| Stored data entries |
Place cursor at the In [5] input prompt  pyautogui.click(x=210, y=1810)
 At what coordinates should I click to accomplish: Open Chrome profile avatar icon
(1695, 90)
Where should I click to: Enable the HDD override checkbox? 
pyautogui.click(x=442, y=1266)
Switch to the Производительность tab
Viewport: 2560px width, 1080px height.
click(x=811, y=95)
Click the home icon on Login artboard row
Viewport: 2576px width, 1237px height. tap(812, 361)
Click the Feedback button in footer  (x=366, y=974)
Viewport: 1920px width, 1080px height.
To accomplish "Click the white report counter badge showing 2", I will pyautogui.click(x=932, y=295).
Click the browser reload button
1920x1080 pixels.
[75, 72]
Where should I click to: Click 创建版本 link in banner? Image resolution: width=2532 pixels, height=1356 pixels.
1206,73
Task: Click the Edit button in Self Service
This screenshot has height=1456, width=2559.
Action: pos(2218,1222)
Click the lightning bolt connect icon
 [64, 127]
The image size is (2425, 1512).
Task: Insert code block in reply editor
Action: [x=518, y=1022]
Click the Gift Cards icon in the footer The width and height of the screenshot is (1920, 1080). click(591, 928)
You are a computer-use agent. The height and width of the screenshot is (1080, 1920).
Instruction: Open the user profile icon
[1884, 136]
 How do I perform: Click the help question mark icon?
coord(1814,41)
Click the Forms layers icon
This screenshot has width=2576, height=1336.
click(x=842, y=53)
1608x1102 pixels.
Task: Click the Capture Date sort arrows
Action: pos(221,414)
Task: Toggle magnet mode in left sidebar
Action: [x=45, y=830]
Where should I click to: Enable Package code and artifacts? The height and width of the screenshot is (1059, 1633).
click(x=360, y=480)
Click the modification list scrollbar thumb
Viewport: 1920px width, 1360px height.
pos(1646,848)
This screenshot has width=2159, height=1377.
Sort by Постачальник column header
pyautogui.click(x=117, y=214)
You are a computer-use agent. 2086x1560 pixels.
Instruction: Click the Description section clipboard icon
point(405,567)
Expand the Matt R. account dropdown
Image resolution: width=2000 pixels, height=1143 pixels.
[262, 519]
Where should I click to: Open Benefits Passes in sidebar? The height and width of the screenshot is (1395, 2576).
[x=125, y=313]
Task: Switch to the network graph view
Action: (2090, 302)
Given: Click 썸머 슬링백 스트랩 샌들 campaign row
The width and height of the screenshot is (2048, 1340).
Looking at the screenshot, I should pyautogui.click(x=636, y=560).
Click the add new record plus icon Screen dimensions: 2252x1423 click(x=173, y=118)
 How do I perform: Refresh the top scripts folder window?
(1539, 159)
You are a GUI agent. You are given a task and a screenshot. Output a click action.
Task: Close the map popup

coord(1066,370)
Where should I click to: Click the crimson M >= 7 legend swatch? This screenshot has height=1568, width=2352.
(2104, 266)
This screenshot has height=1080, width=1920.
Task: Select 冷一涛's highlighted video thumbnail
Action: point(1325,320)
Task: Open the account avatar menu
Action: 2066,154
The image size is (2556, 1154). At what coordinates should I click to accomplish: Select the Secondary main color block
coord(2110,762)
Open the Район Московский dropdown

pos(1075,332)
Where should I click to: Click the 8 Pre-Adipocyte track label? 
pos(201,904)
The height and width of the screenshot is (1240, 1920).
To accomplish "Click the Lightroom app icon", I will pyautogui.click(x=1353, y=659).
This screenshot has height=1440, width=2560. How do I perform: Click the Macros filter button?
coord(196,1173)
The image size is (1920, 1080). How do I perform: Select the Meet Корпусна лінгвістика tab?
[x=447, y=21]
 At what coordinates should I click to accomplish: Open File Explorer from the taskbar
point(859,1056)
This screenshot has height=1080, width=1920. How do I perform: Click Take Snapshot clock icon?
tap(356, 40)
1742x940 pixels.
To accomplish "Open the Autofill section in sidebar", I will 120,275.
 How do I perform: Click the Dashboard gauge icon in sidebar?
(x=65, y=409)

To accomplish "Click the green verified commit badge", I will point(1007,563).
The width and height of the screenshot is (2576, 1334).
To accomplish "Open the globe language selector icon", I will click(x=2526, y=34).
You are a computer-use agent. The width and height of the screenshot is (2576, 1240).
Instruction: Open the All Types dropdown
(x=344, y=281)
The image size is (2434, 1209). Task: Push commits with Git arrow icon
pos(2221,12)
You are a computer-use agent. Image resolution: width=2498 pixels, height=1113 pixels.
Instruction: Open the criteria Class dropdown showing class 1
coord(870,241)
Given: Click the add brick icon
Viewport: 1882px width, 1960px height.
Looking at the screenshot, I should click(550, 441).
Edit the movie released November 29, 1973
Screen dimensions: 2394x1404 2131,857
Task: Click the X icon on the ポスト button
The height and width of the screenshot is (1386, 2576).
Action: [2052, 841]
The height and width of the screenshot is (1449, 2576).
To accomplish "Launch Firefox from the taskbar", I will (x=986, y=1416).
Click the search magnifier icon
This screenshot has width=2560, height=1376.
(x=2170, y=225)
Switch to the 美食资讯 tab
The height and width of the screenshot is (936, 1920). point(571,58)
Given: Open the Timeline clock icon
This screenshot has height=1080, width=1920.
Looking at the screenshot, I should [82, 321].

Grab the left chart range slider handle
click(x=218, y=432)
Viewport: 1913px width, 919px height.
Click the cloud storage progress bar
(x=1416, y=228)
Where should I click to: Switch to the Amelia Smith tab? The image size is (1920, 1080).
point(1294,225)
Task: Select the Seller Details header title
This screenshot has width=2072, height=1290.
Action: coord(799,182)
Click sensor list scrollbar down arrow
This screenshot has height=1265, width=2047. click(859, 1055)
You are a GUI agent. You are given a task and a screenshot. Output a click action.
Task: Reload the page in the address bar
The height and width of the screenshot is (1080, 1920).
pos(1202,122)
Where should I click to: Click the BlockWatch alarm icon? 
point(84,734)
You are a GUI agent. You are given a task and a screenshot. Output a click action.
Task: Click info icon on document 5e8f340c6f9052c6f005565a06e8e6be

| WHAT IS EXPECTED |
The required output is every line above that contains the string "agent".

| ANSWER TO THE EXERCISE |
You are a computer-use agent. The height and width of the screenshot is (1080, 1920).
You are a computer-use agent. 2086x1560 pixels.
You are a GUI agent. You are given a task and a screenshot. Output a click action.
You are a computer-use agent. The width and height of the screenshot is (2576, 1240).
You are a computer-use agent. Image resolution: width=2498 pixels, height=1113 pixels.
You are a GUI agent. You are given a task and a screenshot. Output a click action.
You are a GUI agent. You are given a task and a screenshot. Output a click action.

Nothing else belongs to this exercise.